The view from Stuttgart: On Cognitive Dissonance
January 17, 2018
A slight change this week in that I will get straight to the point in the first paragraph. And the point is this. We increasingly live in a world, some us us help create a world, driven or steered at least, by models and algorithms that emulate the cognitive processes we use for decision making. A polarisation of opinion ensues in public debate (hence dissonance, within the public perception as a whole).
In one camp – those that say, ML, AI and machine based decision making is more consistent, cost effective, usually more accurate. Certainly they are faster than the humans they replace or assist.
In the other, those that say we are being taken over by robots, Terminator is around the corner. They caution on mass unemployment encompassing not only skilled manual workers but the white collar and knowledge workers too who had previously assumed they would be immune from “automation redundancy”.
So there is a society wide angst driven by this underlying dissonance in perceptions akin to the shock you have just before a car crash (as well as just after, if you are lucky). Or at a minimum the confusion when you have found that either you have driven home rather than to the fitness studio without realising. Or maybe you ended up at the supermarket when your wife is expecting you to take her out for a meal. You just cracked that pressing work issue on the way, but that doesn’t impress your wife. Never happens to you? Well I am afraid, in on it does.
Expectedly the truth is somewhere in between. And the dissonance is healthy. It forces an arbitration between the poles where the arbitration process has been honed over epochs of evolution (in the real-time scenario) and further by millennia of cultural development the rest of the time in the case of humans.

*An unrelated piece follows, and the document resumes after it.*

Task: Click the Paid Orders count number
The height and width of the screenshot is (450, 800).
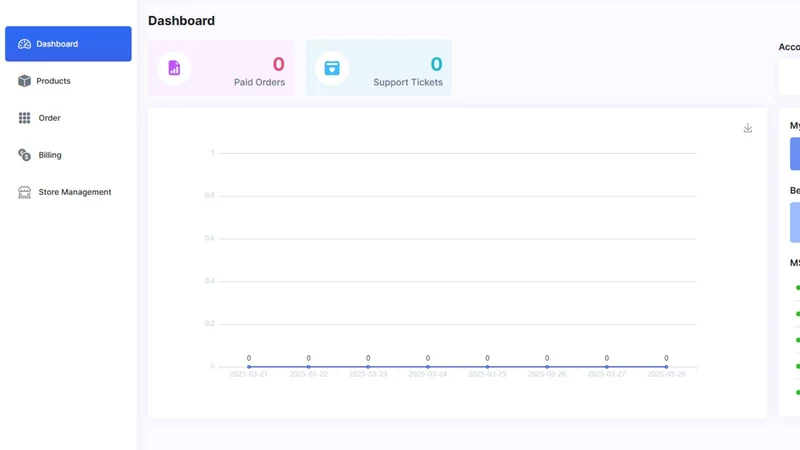Action: (278, 64)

As we have discussed before although our consciousness and sits us behind virtual-reality specs which give the impression that there is a rational, sentient, being taking well-thought out decisions based on objective fact, the decisions in the real-time case are usually taken before we are aware of them. Either they are based on the assembled past experience of the “I” which has occurred so often it has become part of the neural-network weighting. Or they the are part of the neural-network weighting via the genetic, evolutionary path.

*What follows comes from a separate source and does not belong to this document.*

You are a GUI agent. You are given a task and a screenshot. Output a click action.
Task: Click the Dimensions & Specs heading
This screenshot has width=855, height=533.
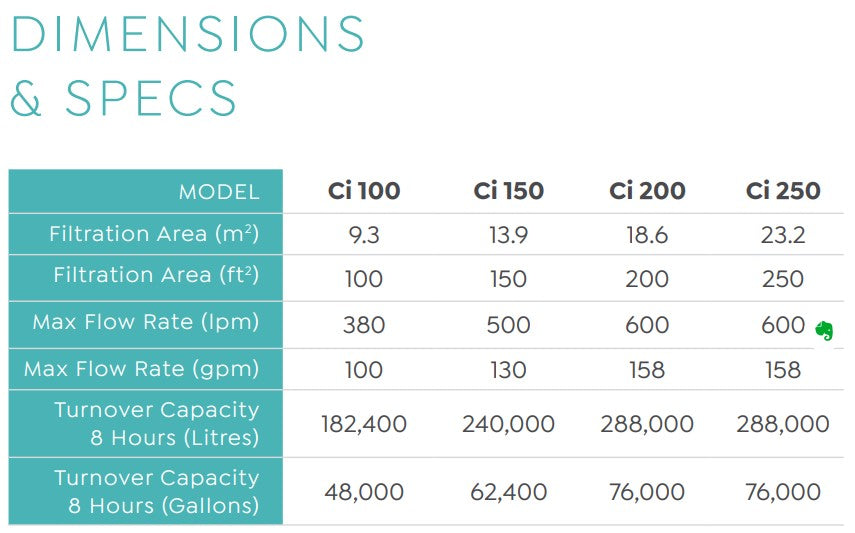[x=188, y=67]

Neither produces a perfect system. As with any process we should apply CiP, (continuous improvement driven by continuous learning,) to ensure that the decision is state of the art. As individuals, this depends on learning from our mistakes and being willing and able to communicate that learning to friends and colleagues. Whether that happens in an organisation, or not and whether or not is successful is an organisational, cultural and therefore a senior-management issue.

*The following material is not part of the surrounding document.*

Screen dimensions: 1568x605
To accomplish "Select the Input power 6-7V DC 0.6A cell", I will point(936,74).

Now we start to apply these processes – based on a model (good or bad), driven by an algorithm, to process automation (Industrial Automation, Workplace Automation, Autonomous vehicles or otherwise).
I say “now” but this is nothing new and there is a sense of history repeating itself over and over again, albeit in slightly different ways. The core issues strike me as being identical.
Starting with highly repetitive tasks that can be mechanically automated. Steam-driven looms for cloth, industrial automation, electronic engine management, financial modeling and products based on these models (CDS for example) to automated driving systems and automated decision support in white-collar processes, all take an existing manual process and automate it employing a particular technology. This is universally accompanied by cultural resistance famously illustrated by “the Luddites” 1
Yet in the case of the latest round of technology-angst, we see the same concerns. A reluctance to acknowledge the unlikelihood of the technology disappearing back into the box. And unfortunately a repetition of the same mistakes. The result has been children being killed as they dart between looms whilst retrieving the shuttle, nuclear accidents, chemical leaks (Union Carbide in Bhopal is a gthe boys to football practiceood example), the diesel scandal, stock-market crashes.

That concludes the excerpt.